The New York State Senator Kevin Thomas proposed a new bill asking to criminalize crypto offenses related to rug pulls and other frauds including misuse of private keys and hidden interests in crypto projects.
The bill drafted by Senator Thomas, Senate Bill S8839, requested for explaining, penalizing and criminalizing frauds (especially attacking developers). Frauds including projects that deceive crypto investors were requested to be criminalized.
The intention of the bill is to offer a clear-cut legal structure against crypto crimes that lines up with the essence of the blockchain while also combatting fraud.
The bill asks for an imposition of rug pull charges on developers that sell “more than 10% of such tokens within five years from the date of last sale of such tokens.”
Speaking of ‘private key fraud’, it includes revealing/misusing someone’s private keys without prior affirmative consent.
As per the bill, developers who fail to publicly disclose personal crypto holdings on the landing page of the primary website can be charged with fraudulent failure for revealing an interest in digital tokens.

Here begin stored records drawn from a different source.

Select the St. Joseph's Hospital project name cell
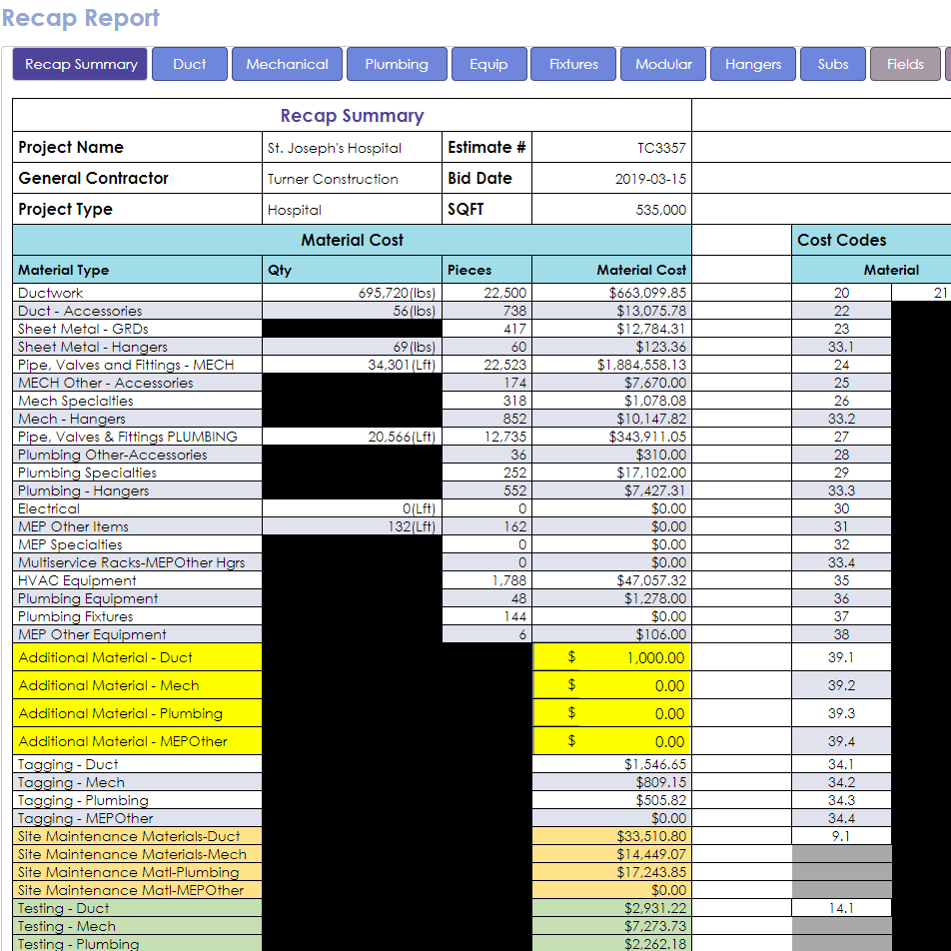click(352, 148)
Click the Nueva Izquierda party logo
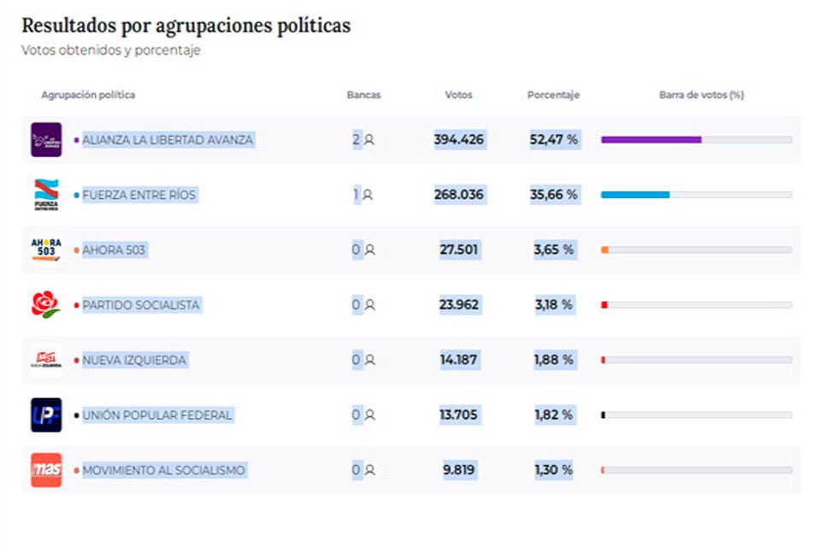 click(x=46, y=360)
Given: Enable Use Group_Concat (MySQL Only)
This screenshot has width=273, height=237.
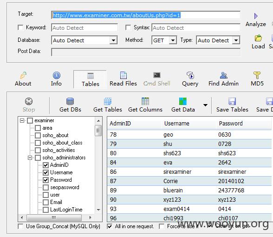Looking at the screenshot, I should click(x=20, y=226).
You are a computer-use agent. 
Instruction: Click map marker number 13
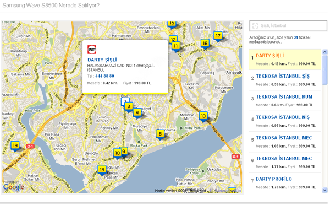203,116
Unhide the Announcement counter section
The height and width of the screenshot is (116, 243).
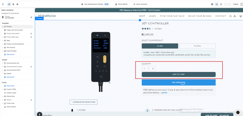coord(31,67)
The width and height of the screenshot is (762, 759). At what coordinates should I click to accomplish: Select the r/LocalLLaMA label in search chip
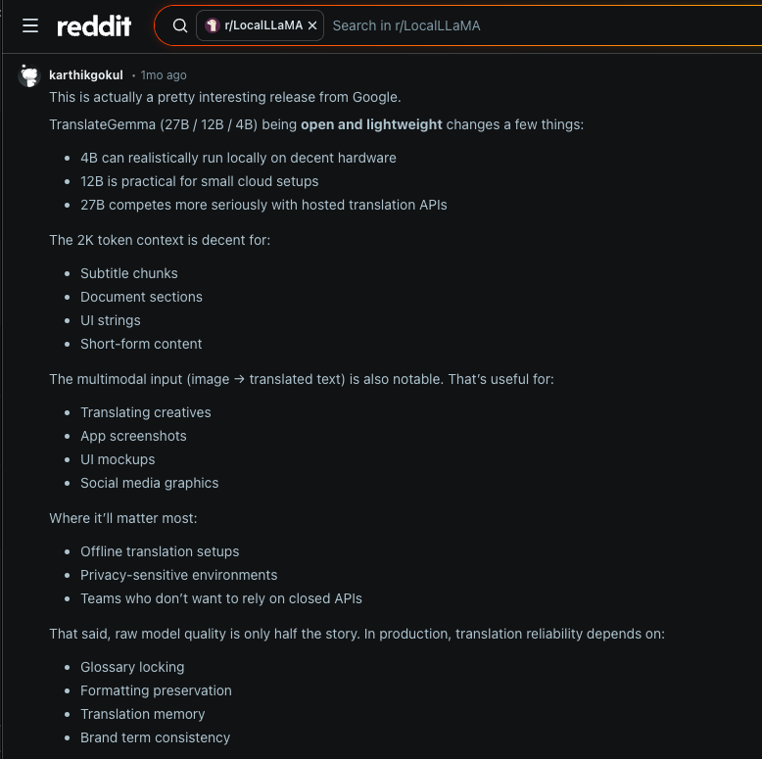click(x=263, y=26)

The bill is still under committee review to determine its eligibility as of this writing. Also there’s no specific date on when the review of the bill will be done.
Crypto regulations have time and again been a topic of discussion amongst US administrators. Earlier this month, US Senators had introduced the ‘Accountability for Cryptocurrency in El Salvador Act’ to ease the risks from El Salvador’s adoption of Bitcoin as legal currency to the United States.